Monday, October 03, 2005

 

Listen to my story about a man named Jed

In yesterday's Newsday, I spoke with Jed Perl about the Hegelian dialectic, the "unspeakably awful" machinery of the contemporary art scene, and the genesis of New Art City:
Writing criticism for a magazine or newspaper is akin to running the 50-yard dash: a short, intense burst of effort, with a final scramble toward the finish line. Nobody knows this better than Jed Perl, who has spent more than a decade covering art for The New Republic. Yet Perl, a tall man with a thatch of gray hair and a deep, quizzical voice, is equally adept at the marathon. Proof positive would be the publication of New Art City: Manhattan at Mid-Century, a dense and dizzying panorama of the New York art world in the years after World War II.
You can read the rest here. And for a somewhat more sweet-and-sour evaluation of Perl's book, check out Arthur Danto's review in Bookforum.

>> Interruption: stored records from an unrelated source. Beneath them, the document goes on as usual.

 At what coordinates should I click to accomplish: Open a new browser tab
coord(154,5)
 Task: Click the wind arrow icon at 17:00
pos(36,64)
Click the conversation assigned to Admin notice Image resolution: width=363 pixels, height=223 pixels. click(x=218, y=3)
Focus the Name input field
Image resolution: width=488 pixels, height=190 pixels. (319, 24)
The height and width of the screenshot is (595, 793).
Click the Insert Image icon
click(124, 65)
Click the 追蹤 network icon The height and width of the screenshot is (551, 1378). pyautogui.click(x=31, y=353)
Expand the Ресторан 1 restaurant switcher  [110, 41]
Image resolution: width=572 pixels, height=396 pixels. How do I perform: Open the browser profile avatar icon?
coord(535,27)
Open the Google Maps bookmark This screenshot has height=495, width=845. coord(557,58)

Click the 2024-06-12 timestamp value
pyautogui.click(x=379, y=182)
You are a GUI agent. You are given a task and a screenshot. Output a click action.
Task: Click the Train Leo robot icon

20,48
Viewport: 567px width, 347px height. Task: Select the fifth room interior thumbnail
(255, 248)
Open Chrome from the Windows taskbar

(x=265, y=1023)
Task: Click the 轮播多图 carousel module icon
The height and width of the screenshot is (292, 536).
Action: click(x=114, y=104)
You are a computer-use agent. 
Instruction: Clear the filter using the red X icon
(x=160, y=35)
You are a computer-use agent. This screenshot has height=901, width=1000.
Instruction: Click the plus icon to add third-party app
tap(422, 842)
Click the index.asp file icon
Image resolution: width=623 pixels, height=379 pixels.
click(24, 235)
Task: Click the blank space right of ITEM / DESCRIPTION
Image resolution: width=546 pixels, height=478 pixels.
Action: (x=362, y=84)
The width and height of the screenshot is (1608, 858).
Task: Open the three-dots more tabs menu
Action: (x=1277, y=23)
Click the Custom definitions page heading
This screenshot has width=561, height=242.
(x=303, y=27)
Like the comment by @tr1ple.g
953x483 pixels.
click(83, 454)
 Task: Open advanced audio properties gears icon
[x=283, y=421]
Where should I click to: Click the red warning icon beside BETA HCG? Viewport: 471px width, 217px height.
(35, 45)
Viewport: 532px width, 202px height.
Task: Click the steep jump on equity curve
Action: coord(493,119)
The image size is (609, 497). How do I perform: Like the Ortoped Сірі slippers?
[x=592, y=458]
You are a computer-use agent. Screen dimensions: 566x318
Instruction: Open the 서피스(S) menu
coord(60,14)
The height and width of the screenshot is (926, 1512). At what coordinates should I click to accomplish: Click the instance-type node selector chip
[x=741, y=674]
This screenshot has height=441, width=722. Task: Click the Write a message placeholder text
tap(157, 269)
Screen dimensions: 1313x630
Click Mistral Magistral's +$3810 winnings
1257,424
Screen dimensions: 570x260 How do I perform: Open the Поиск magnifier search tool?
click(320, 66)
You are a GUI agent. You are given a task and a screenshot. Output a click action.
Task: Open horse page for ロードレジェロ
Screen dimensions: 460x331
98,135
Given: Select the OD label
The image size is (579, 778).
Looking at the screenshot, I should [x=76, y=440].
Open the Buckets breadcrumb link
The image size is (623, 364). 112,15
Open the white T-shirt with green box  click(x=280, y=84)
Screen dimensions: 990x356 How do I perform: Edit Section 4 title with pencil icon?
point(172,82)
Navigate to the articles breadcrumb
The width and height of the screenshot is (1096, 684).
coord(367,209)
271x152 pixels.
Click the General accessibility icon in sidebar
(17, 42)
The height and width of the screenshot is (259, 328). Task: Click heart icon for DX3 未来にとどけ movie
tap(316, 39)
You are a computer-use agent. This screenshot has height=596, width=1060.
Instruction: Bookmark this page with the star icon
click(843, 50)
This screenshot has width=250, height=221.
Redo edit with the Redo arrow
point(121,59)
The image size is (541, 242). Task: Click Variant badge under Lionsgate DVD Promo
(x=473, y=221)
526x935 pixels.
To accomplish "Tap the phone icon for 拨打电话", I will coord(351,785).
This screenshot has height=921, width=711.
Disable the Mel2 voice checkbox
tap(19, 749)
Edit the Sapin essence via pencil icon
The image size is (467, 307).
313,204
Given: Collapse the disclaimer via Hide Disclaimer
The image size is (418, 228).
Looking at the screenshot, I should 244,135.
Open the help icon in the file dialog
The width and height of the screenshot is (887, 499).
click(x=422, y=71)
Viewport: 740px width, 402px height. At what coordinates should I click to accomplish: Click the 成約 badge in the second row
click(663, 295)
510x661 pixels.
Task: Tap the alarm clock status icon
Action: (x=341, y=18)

He calls New Art City a "delicious Baedeker," but faults the author for shortchanging all things Duchampian, including the Pop explosion that supplanted Perl's beloved Silver Age: "The age of Pop has no Hesiodic counterpart for Perl: Metallurgy knows no metal base enough to emblematize the degradation of art that took place under its auspices in the '60s." Whether you find this hyberbole amusing (I did) or accurate (not quite) will depend on your enthusiasm for Duchamp and his artistic progeny, who turned W.C. Williams's credo on its head--no things but in ideas.